SELECTED TEXT:
This Week in Science

Science  23 Oct 1998:
Vol. 282, Issue 5389, pp. 589
  1. Truly Teleported

    Quantum states can be correlated at a distance. This effect, called entanglement, is one of the fundamental ways in which the quantum realm differs from the classical. Furusawa et al. (p. 706; see the Perspective by Caves) report that continuous quantum variables, in this case the amplitude and phase of an optical field, can be teleported (sent by classical channels) between a sending and receiving station. The signal enters and leaves the sending and receiving stations independently through a third system and is not destroyed in the measurement process. Without entanglement, the fidelity of transmission did not exceed 50%; with the use of entangled states, the authors achieve a fidelity of 58%.

  2. Core-Mantle Boundary Anomalies

    Some mixing occurs between the iron-rich liquid outer core and the silicate-rich solid lower mantle in the 1000-kilometer region (called the D” region) above the core-mantle boundary (CMB), but it has been difficult to distinguish whether the D” region is a distinctive layer or just isolated regions of anomalous material. Bréger and Romanowicz (p. 718) measured the differences in travel times of different seismic shear waves through the D” region below the central Pacific Ocean. They then perturbed the velocity structure in a model of the D” region to account for the experimental data. Their refined model shows a slow velocity zone associated with the Hawaiian hot spot plume source at the CMB and a fast velocity zone associated with chemical heterogeneity, which indicates that the D” region is not a well-defined layer but is heterogeneous.

WORK INSTRUCTIONS:
a – In the science summaries, do these statements agree with the text? (i) Without entanglement, the transmission fidelity rose above 50%. (ii) Bréger and Romanowicz studied the D” region beneath the central Pacific Ocean. (iii) The refined model shows that the D” region is a well-defined layer. Answer yes or no for each and quote the words of the summaries that decide it.
b – Name every researcher the science summaries mention by surname.
c – Pick up the science summaries after their last sentence and write what comes next.

RECORD EXTRACTS:

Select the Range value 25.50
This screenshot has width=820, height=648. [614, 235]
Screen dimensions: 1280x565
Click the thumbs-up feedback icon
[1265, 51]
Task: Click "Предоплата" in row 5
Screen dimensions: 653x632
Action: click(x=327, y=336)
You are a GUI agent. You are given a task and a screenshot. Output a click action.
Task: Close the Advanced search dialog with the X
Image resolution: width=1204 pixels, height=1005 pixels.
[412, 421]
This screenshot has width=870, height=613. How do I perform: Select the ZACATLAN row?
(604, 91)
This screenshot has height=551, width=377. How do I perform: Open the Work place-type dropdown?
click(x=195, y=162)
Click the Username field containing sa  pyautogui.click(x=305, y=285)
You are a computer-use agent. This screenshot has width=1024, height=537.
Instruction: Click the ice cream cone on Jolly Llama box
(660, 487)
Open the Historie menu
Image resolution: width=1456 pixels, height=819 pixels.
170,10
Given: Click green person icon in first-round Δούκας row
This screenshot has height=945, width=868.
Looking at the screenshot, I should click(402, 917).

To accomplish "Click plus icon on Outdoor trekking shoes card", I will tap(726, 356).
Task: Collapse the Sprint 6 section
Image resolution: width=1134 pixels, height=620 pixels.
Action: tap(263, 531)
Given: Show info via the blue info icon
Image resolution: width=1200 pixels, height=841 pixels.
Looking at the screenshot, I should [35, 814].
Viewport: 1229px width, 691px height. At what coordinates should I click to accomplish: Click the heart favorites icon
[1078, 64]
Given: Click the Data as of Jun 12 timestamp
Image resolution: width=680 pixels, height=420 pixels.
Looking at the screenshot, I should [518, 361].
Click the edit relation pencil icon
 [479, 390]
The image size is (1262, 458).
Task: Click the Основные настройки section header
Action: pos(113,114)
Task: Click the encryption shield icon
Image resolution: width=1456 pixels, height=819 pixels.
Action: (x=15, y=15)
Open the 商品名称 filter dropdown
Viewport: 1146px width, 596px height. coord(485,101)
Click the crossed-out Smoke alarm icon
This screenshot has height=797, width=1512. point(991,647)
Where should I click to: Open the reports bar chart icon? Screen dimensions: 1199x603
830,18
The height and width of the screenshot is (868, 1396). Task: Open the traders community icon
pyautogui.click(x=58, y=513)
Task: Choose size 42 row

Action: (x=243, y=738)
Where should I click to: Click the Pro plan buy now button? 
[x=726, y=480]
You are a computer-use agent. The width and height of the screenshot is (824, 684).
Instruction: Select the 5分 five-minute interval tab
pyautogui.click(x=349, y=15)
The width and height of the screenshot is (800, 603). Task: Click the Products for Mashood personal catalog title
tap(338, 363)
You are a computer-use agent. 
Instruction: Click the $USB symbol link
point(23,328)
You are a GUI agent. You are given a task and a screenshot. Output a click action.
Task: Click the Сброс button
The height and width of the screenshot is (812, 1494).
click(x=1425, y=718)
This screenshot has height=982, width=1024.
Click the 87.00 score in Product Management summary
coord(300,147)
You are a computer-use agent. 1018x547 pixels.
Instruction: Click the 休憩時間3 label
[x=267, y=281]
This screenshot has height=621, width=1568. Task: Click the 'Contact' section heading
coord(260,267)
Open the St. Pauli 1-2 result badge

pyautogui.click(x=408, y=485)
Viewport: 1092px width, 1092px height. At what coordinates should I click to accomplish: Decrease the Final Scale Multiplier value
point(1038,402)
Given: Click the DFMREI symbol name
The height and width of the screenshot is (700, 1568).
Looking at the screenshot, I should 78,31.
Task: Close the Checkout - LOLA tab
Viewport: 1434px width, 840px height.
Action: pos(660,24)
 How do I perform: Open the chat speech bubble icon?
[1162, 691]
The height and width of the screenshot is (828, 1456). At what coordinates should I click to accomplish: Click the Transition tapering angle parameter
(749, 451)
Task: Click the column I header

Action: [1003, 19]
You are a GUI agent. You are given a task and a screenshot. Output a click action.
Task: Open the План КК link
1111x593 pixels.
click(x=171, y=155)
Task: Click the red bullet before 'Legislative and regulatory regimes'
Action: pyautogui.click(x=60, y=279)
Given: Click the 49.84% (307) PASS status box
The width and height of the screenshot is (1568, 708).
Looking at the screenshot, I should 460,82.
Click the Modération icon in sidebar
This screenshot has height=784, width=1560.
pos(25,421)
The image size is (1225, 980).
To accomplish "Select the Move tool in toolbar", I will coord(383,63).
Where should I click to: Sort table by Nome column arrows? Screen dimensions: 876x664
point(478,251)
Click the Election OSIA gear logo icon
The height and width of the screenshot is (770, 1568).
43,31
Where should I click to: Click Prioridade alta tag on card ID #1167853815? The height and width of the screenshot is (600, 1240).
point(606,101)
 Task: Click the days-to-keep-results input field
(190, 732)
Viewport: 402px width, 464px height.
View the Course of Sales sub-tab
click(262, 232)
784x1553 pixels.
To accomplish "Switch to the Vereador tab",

EXPECTED OUTPUTS:
a –
(i) No: "Without entanglement, the fidelity of transmission did not exceed 50%"
(ii) Yes: "measured the differences in travel times of different seismic shear waves through the D” region below the central Pacific Ocean"
(iii) No: "which indicates that the D” region is not a well-defined layer but is heterogeneous"

b – Furusawa, Caves, Bréger, Romanowicz

c –
  3. Adding Water to Temperature Records

    Much of our information on temperatures during glacial times comes from analysis of oxygen isotope records, but interpretations are complicated because the records typically reflect both the effects of temperature and the change in the composition of the oceans and precipitation as a result of storage of water in large ice sheets. Beyerle et al. (p. 731) present both a test of the relation between oxygen isotopes and temperatures and a paleoclimate record from underneath a glacier-covered region by examining groundwater changes in an aquifer in Switzerland. Groundwater moves slowly through the aquifer, and older waters record information from when they last equilibrated with the atmosphere. Combined use of noble gases dissolved in the groundwater and oxygen isotope analyses shows that glacial-age temperatures were about 5 Celsius degrees cooler in the region than they are today.

  4. Limits on Climate Predictability?

    The weather of the next few days can be predicted with reasonable accuracy, but long-term climate prediction has been thought to be almost impossible because even very small changes in the initial conditions given to models can grow exponentially after a short time. Imperfect observation quality and coverage, therefore, preclude prediction beyond 5 to 15 days. However, as the recent successful El Niño prediction shows, there are exceptions to this rule, and these exceptions extend at least to some extent beyond the tropical Pacific to higher latitudes, such as the North Pacific and North America. Shukla (p. 728) uses climate modeling case studies to demonstrate the predictability of these climatic features and to discuss some of the underlying reasons, in particular the role of sea-surface temperatures in reducing the influence of atmospheric variability on climate.

  5. Biomineralization Close-Up

    Many factors affect the growth of biominerals such as calcite (CaCO3), including surface steps and the presence of organic compounds. Teng et al. (p. 724) used atomic force microscopy to quantify the thermodynamic and kinetic controls on the growth of calcite from solution. The experiments confirm the Gibbs-Thomson connection, which relates the growth of a crystal face along a step to the oversaturation of the solution. Addition of aspartic acid greatly changed the step morphology and free energy of the system.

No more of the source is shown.